Criaturas

Referências Mitológicas no Dom Quixote, de Miguel de Cervantes

Quimera, Sagitário, Sátiros, Sileno e Silvanos

Mário Amora Ramos

Quimera foi um monstro da mitologia grega, morto por Belerofonte, com a ajuda de Pégaso, o cavalo alado. A quimera lançava fogo pelas narinas e tinha cabeça de leão, corpo de cabra e cauda de serpente. Ela aparece como sinônimo de criatura fantástica na Canção de Crisóstomo, nestes versos:

“E o porteiro infernal dos três rostos,

Com outras mil quimeras e mil monstros”

(Y el portero infernal de los tres rostros,

con otras mil quimeras y mil monstros,) [I, XIV]

O “porteiro infernal dos três rostos” é Cérbero, um cão de três cabeças, guardião do inferno, para o qual há um verbete específico.

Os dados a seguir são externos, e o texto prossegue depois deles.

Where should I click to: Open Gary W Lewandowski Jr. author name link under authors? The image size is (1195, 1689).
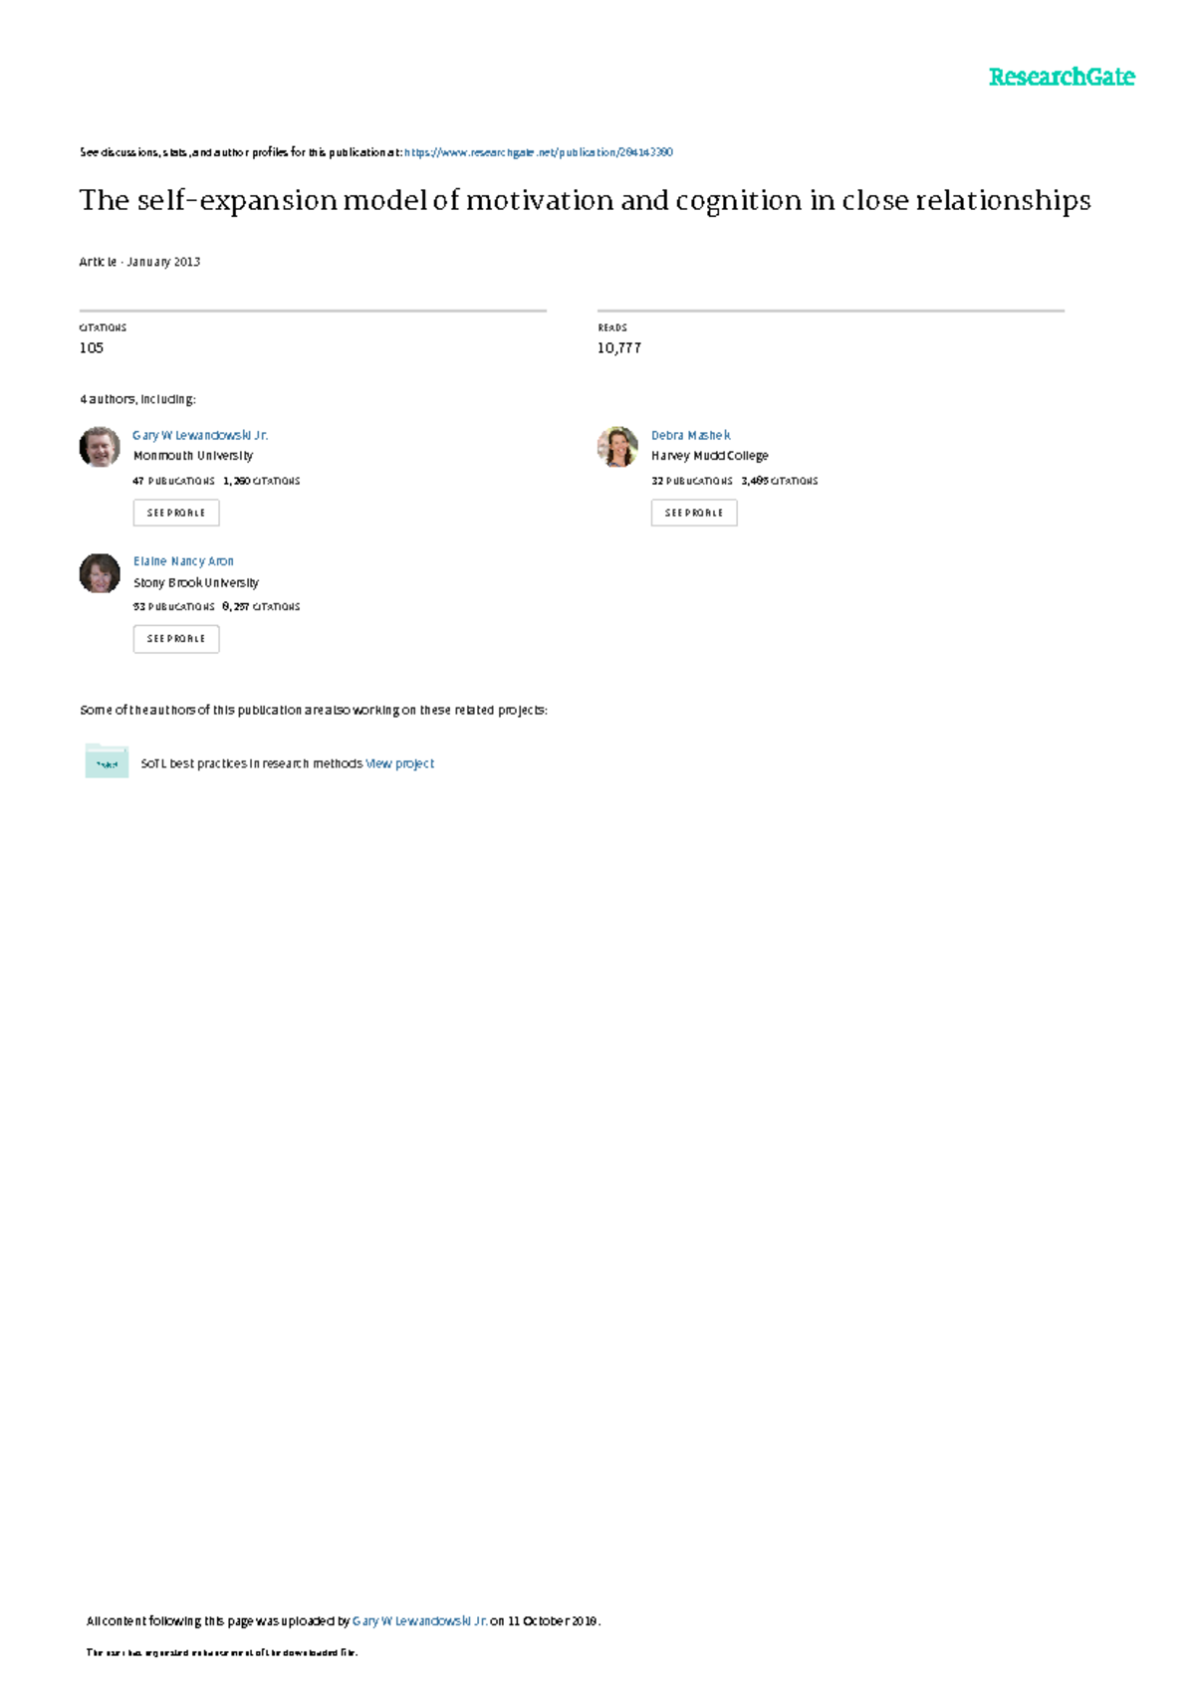coord(200,435)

A quimera aparece diversas vezes no texto de Dom Quixote, como neste exemplo, no sentido de sonho, fantasia ou acontecimento fantástico:

“Ali Dom Quijote estava atento, sem proferir palavra, considerando estes tão estranhos acontecimentos, atribuindo-os todos a quimeras da cavalaria andante.”

(Allí don Quijote estaba atento, sin hablar palabra, considerando estos tan estraños sucesos, atribuyéndolos todos a quimeras de la andante caballería.) [I, XLII]

Sagitário é um centauro (meio homem, meio cavalo) que dispara seu arco. A palavra deriva do latim sagitta (flecha). Sancho Pança, em conversa com seu amigo Ricote, contou que governara a ilha Baratária “como um sagitário” (como un sagitario) [II, LIV], talvez se referindo à rapidez com que um sagitário dispara suas flechas.

Sátiros, na mitologia grega, eram assistentes de Dioniso, o deus do vinho (Baco, para os romanos). Os sátiros tinham orelhas pontudas, chifres curtos, cabeça e corpo de homem e pernas de cabra. Foram citados por Dom Quixote em sua penitência na Serra Morena:

“Ó vós outras, napeias e dríades, que usais habitar no mais cerrado dos montes, assim os ligeiros e lascivos sátiros de quem sois amadas, posto que em vão, não perturbem jamais o vosso doce sossego; ajudai-me a deplorar a minha desventura, ou pelo menos não vos canseis de ma ouvir!”

(¡Oh vosotras, napeas y dríadas, que tenéis por costumbre de habitar en las espesuras de los montes, así los ligeros y lascivos sátiros, de quien sois, aunque en vano, amadas, no perturben jamás vuestro dulce sosiego, que me ayudéis a lamentar mi desventura, o, a lo menos, no os canséis de oílla!) [I, XXV].

Sileno era o líder dos sátiros e tutor de Dioniso. Dom Quixote se refere a ele como “aquele bom velho Sileno, aio e pedagogo do alegre deus do riso” (aquel buen viejo Sileno, ayo y pedagogo del alegre dios de la risa) [I, XV].

Silvanos, na mitologia romana, eram as divindades masculinas do bosque (em latim, silva). Eles correspondem aos sátiros, da mitologia grega. Foram citados por Dom Quixote em sua penitência na Serra Morena [I, XXVI].